Tesla (TSLA) has been officially upgraded to investment grade long-term credit rating by S&P Global Ratings.
Despite delivering profits for more than two years straight and building a cash position of over $18 billion while sitting on very little debt, Tesla was still rated as a “junk bond” by rating companies like S&P Global Ratings and Moody’s Investors Service.
Earlier this year, we reported that the rating agencies are finally changing their opinion on the electric automaker and considering upgrading their ratings.
Today, S&P Global Ratings announced that it raised its long-term credit rating on Tesla from BB+ to BBB, which is the automaker’s first investment grade rating.

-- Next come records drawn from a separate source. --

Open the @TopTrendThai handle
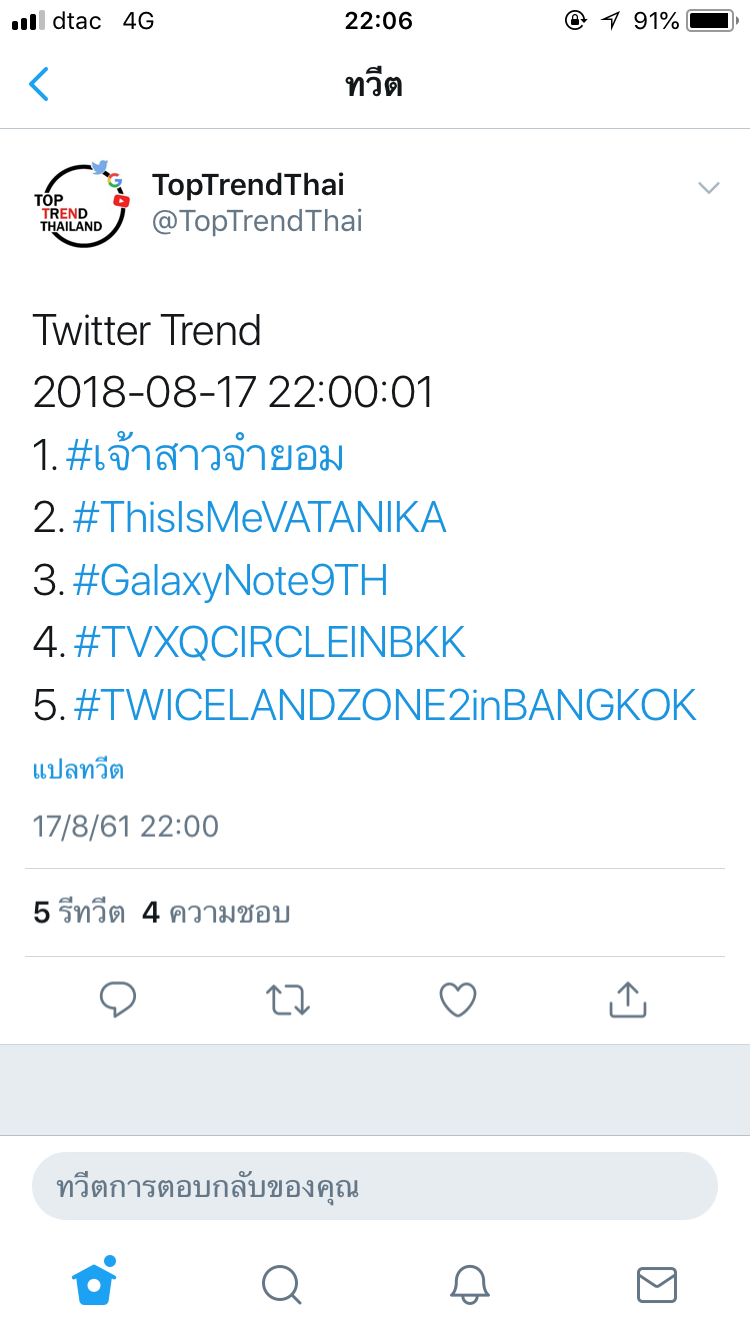pos(257,221)
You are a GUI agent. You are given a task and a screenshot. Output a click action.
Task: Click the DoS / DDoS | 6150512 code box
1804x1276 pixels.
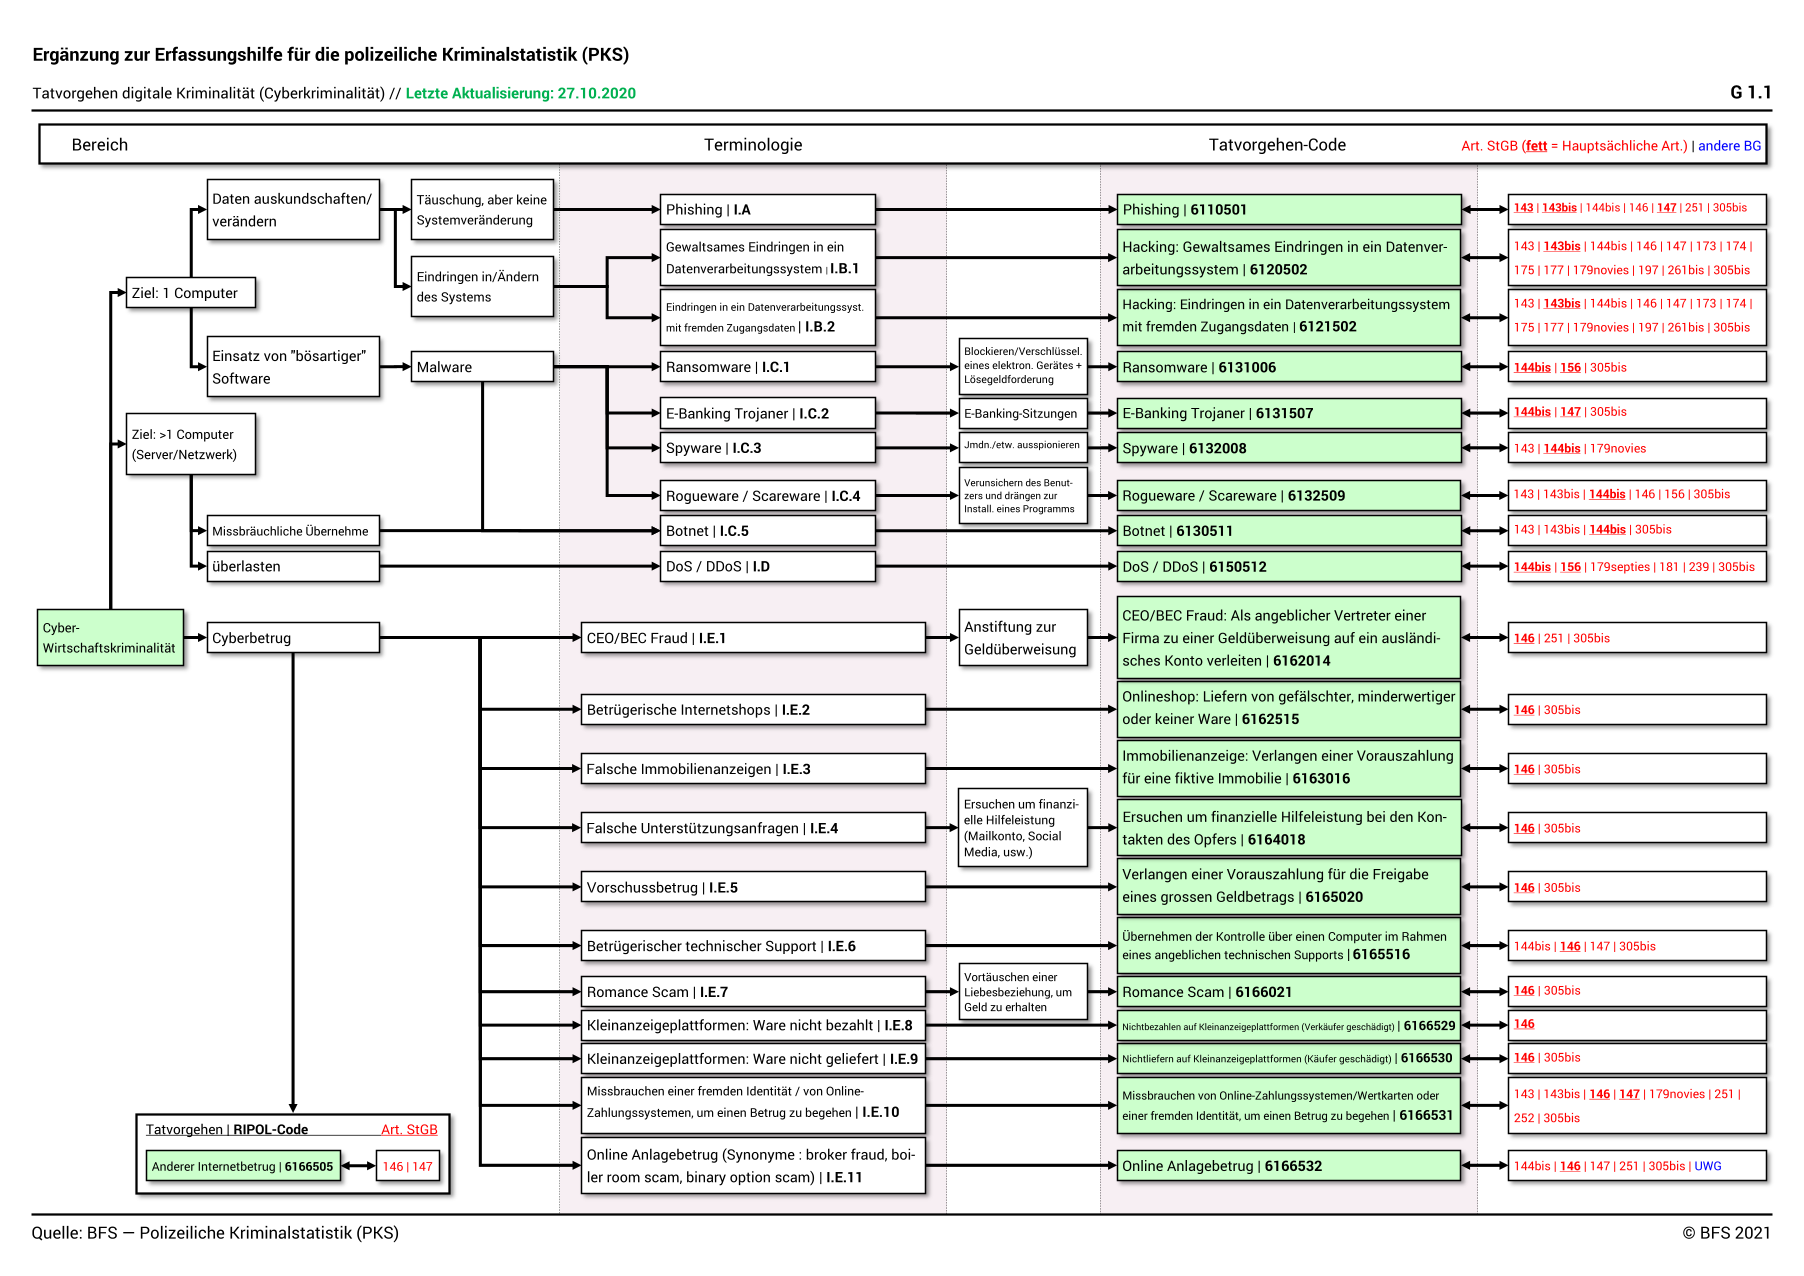pos(1287,567)
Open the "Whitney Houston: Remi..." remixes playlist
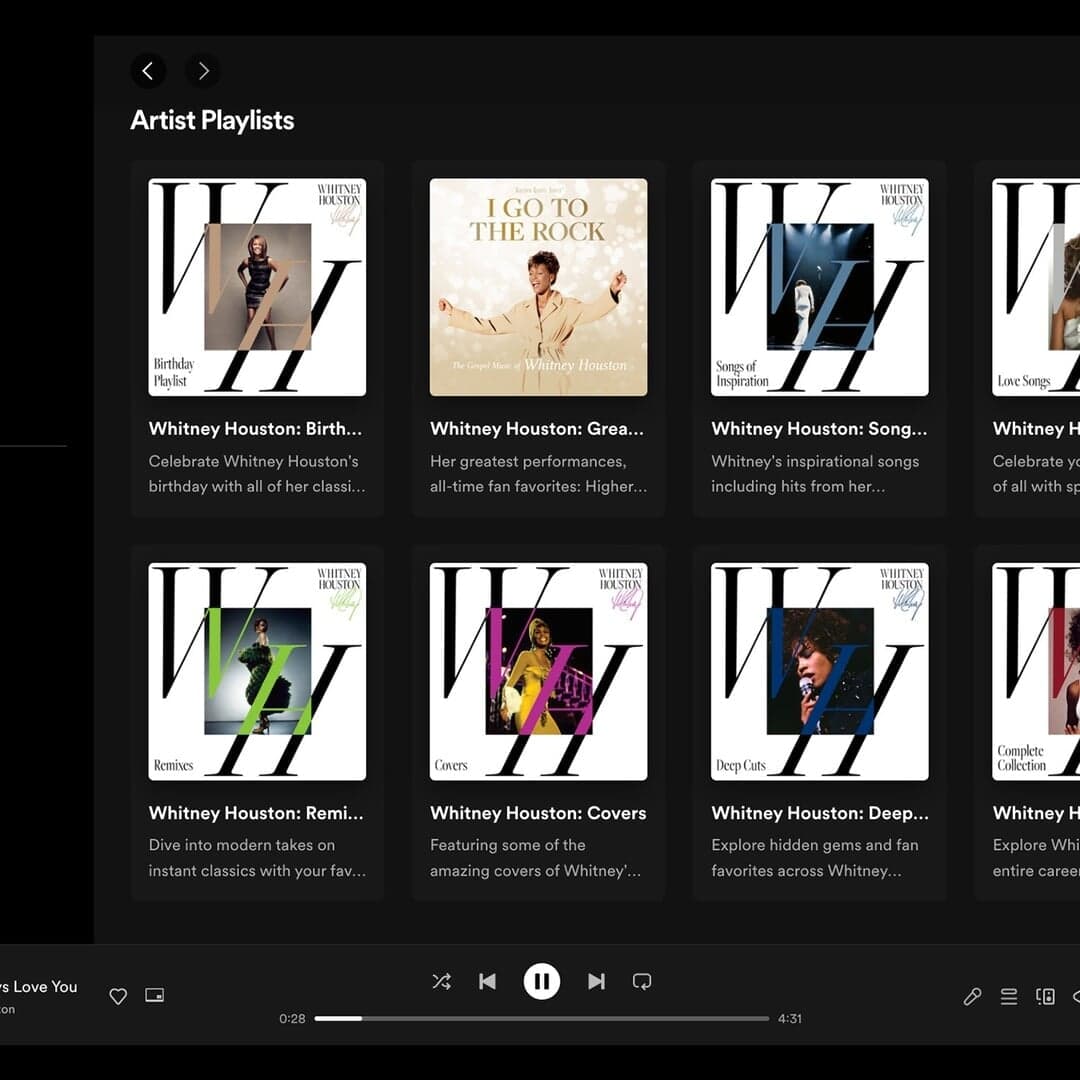1080x1080 pixels. [x=257, y=671]
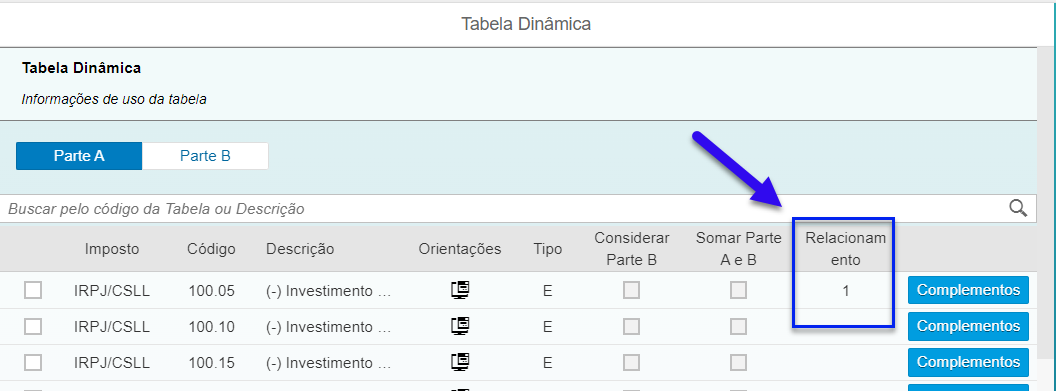This screenshot has width=1056, height=391.
Task: Open Orientações icon for code 100.15
Action: point(460,363)
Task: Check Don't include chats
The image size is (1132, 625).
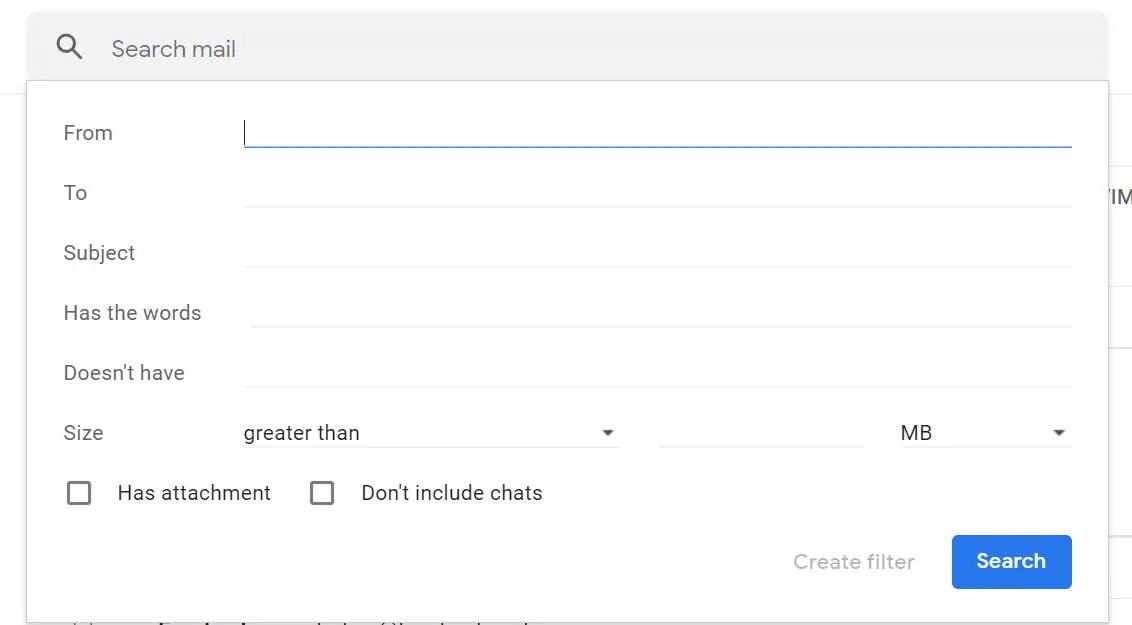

The rating company wrote about Tesla in its explanation for the upgrade:
We now view Tesla’s credit profile more favorably because it continues to demonstrate market leadership in electric vehicles (EVs), with solid manufacturing efficiency that supports strong EBITDA margins and sustained positive free operating cash flow (FOCF), above our previously established upside triggers.
S&P Global Ratings admitted that Tesla has surpassed its expectations on many metrics.
The company believes that Tesla will continue to maintain low debt while delivering strong profits:
The stable outlook reflects our expectation that Tesla will maintain low debt levels as it sustains its solid market share, profitability, and strong liquidity amid a weakening economy and an increasingly competitive environment for EVs.
While this upgrade may not be important for the average investor and Tesla shareholders, it is a big deal for some large funds that often have a policy not to invest in companies that have anything less than an investment grade rating – often referred to as “blue chips.” This has been preventing some large funds from investing in Tesla.
This was a long time coming. Tesla has been generating billions of dollars in net income every quarter for a while now, but it got the cold shoulder from those rating agencies until now.
Now Tesla is basically a “blue chip” stock, which could open up more investments in the company.
Obviously, I think that some funds are still going to have issues holding Tesla’s stock for other reasons, like how controversial Elon Musk can be for some people, but for the most part, this is the last of the manageable hurdles.